The UK government’s latest crackpot plan to spy on its population – the announcement that along with monitoring all Internet usage, phone and SMS communication (including content via deep packet inspection) that they plan to monitor social networking sites such as Facebook comes as no real surprise, but has made a bit of a splash in the tech press and even made it onto the BBC.

The government has of course made the usual assurances that it is necessary to combat the threat posed by [terrorists/criminals/paedophiles/tax dodgers (delete as appropriate)] and that they won’t be looking at the content – just who is talking to who (bringing us back into the Stalinist purge era fallacy of  “guilt by association“).

However, other than being an example of the ongoing salami slicing of the privacy and hard won freedoms necessary for the proper running of a healthy democracy, I don’t believe that Facebook monitoring or even Streetview are in themselves the greatest threats to our life and liberty. Certainly when compared to all the other countless and more sinister intrusions into our liberties that the government is undertaking.

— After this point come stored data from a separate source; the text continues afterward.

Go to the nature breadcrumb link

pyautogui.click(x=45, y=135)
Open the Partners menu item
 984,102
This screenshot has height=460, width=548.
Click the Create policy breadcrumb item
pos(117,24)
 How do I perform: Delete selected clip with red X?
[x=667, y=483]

Indeed, the coverage this is getting may start to draw people’s attention to the fact that these networks are public and indeed anything that you put on the internet should be thought of as publishing. It is quite likely that it won’t be just your friends who see that unfortunate drunken picture of you, or your iPhone reported GPS  location.

What is worrying is what the prevailing governmental attitude means for the Social media and tech industry as a whole, which seems to be “regulate and control first, think later”.

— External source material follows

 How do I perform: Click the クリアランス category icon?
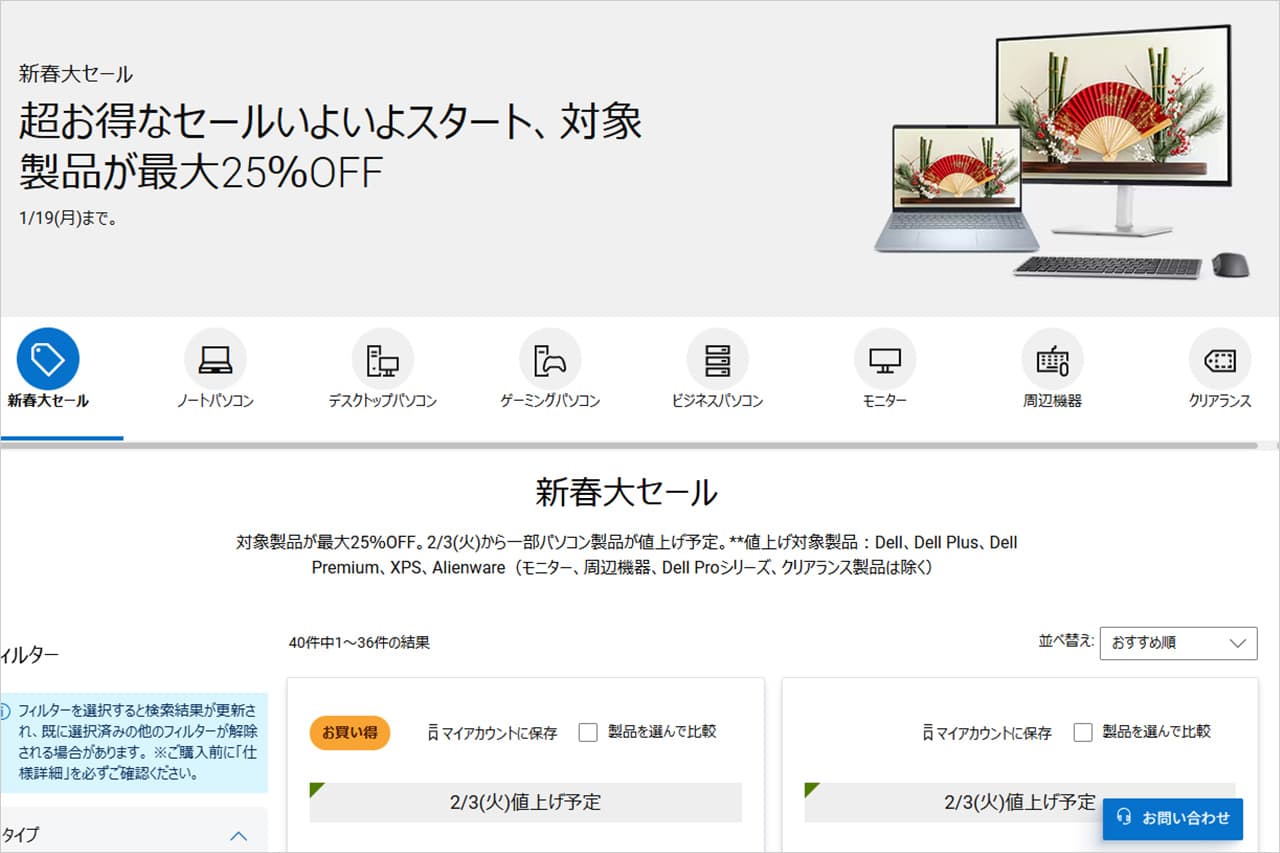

What this measure does is add another expensive regulatory overhead (in this case archiving and logging user interaction to be sent to the government) for what is one on the few potential areas of growth in the UK economy – despite the recession, lack of government support for small business, ruinously expensive cost of hosting, the UK’s crippling tax regime (both business and personal), and its hidebound attitude to innovation.

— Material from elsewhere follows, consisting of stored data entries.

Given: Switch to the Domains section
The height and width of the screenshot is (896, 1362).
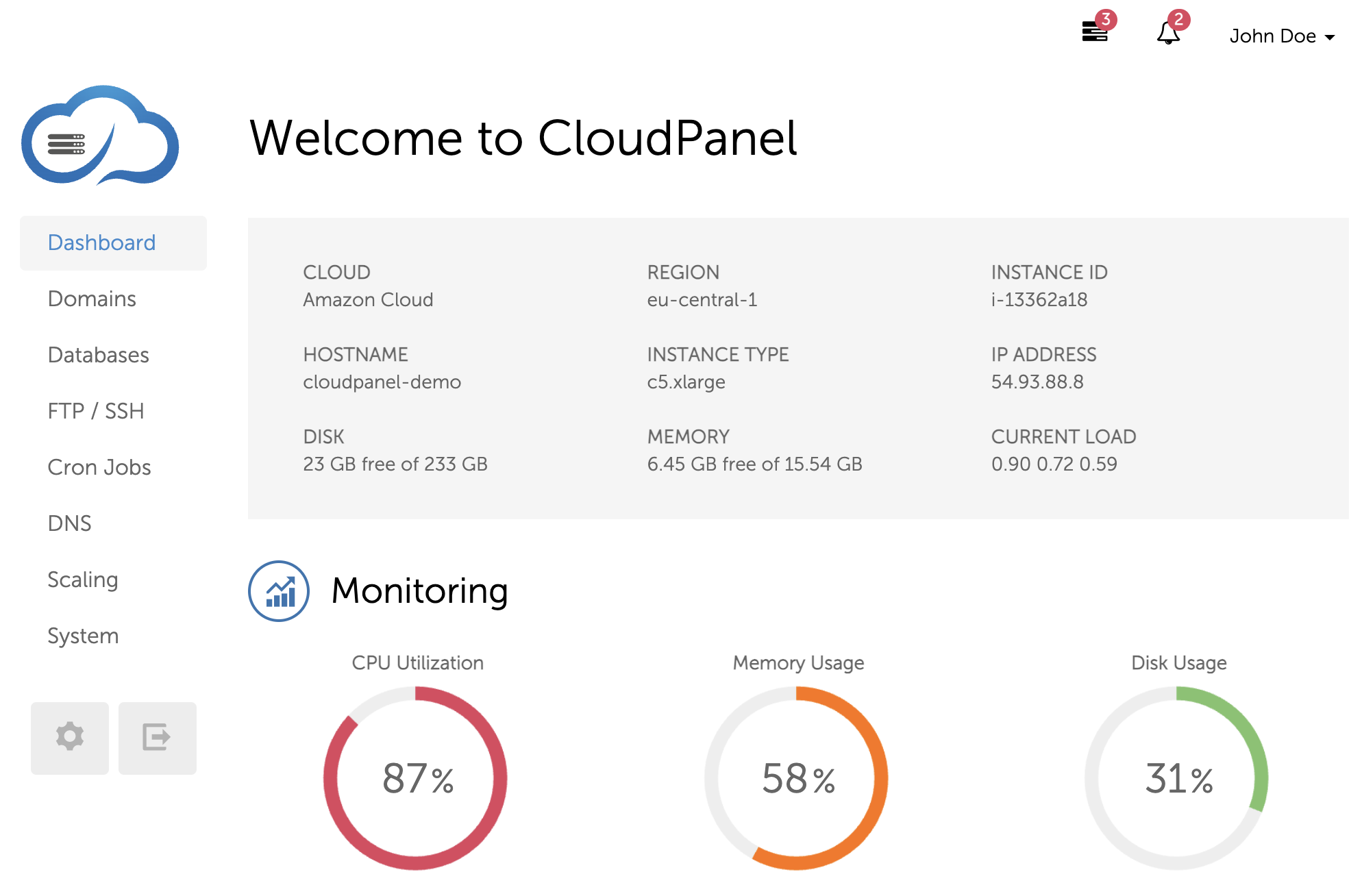Looking at the screenshot, I should (x=91, y=299).
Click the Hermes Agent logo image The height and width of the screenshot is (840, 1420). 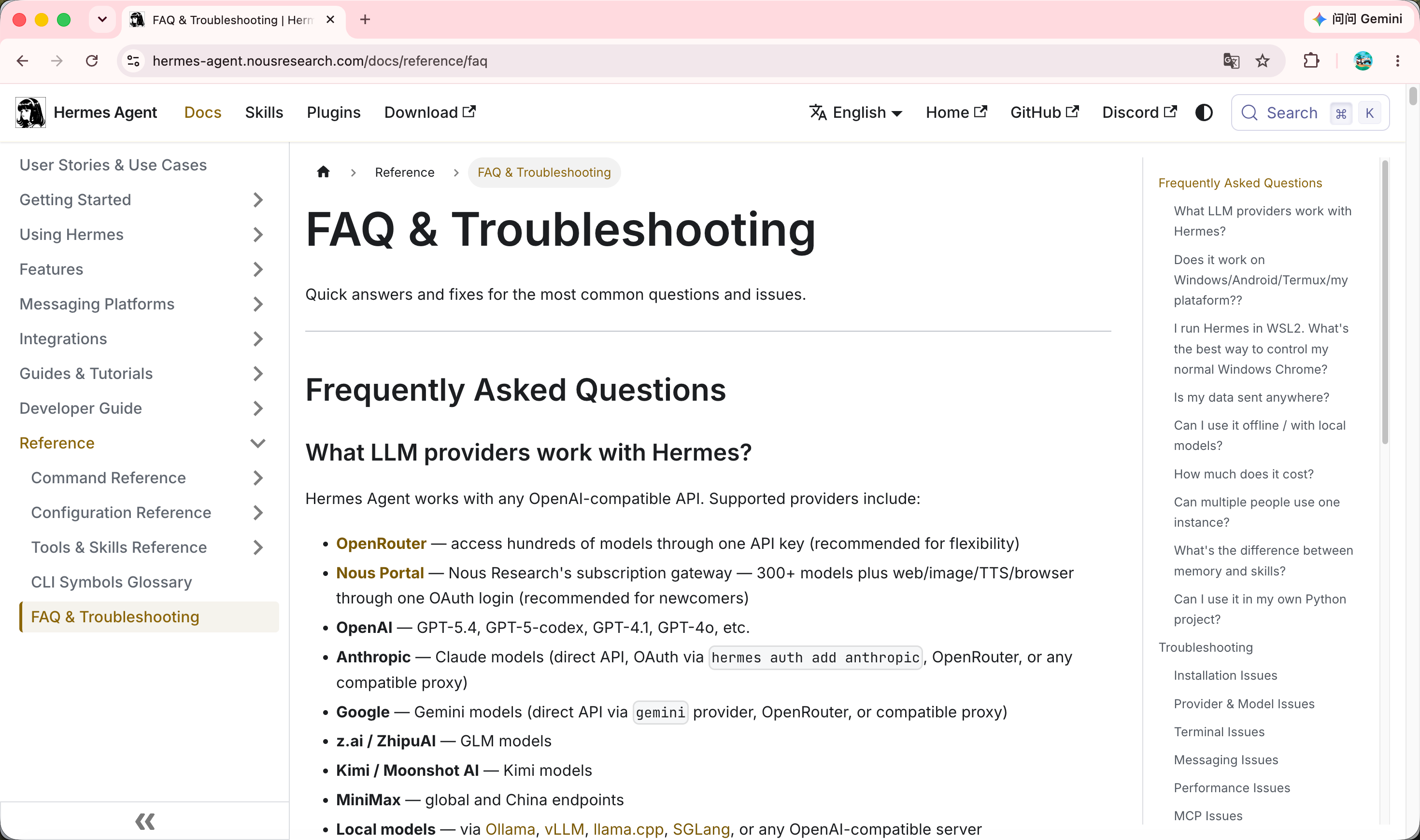click(x=30, y=112)
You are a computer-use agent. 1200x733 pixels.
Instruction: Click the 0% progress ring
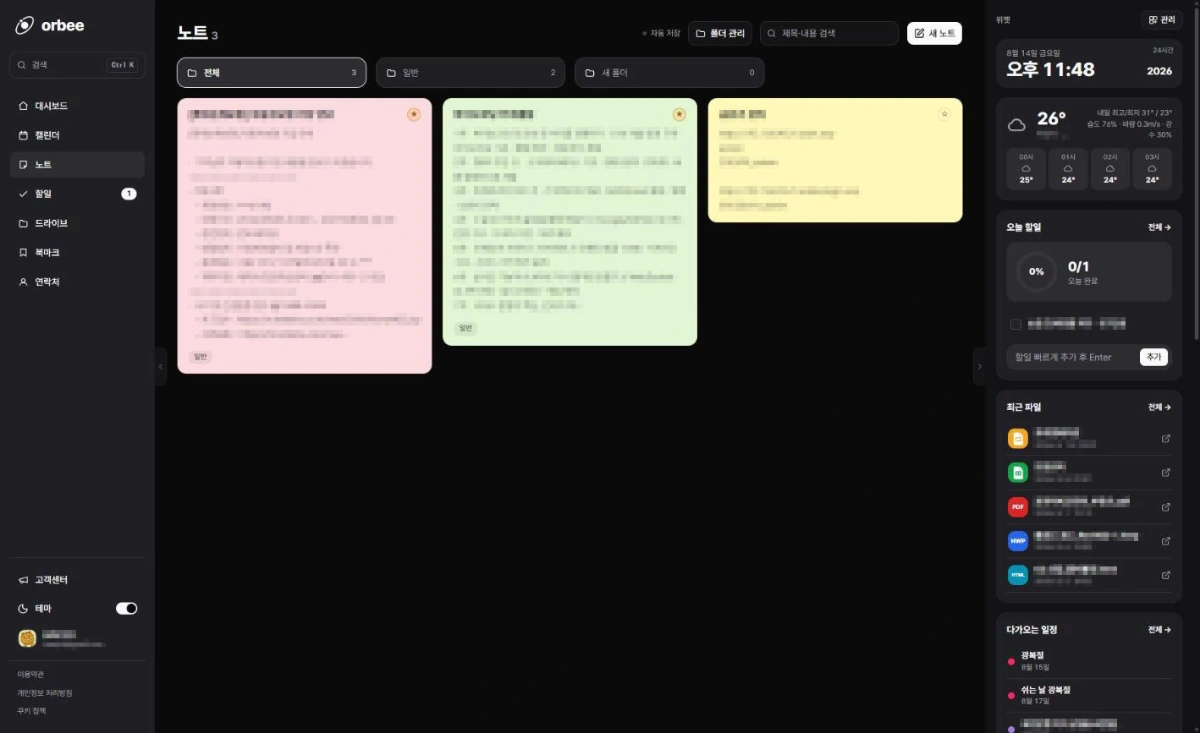[1036, 271]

The combined effect is that anyone who is going to be hosting a social network (or even starting a business) is going to be doing so overseas – increasing the already frightening flow of capital and talent out of the UK economy. Surely what we should be doing, especially in the current economic climate, is encouraging the growth of small business and an innovation culture rather than smothering it with expensive and unnecessary regulation?

Of course this was all conceived to appear to be Doing Something, and to target the big established networks. These networks would be told that in order for them to do business in the UK they must submit to this regulation – but this too could backfire.

As Youtube’s recent decision to block UK access to music videos goes some way to illustrate, the UK market is simply too small for us to be throwing our weight around in this way.

We are not China, and many companies are perfectly prepared to forego a slice of the UK market if they can make more money elsewhere and with far smaller overheads. Therefore we will likely be destroying a much needed area of growth in the fatally crippled UK economy for no reason whatsoever.

That is unless you buy into the idea that this will catch the mystical terrorist boogeyman – at least the ones who are smart enough to pose a real threat – who I imagine would use another method of communication… like for example, sending a letter.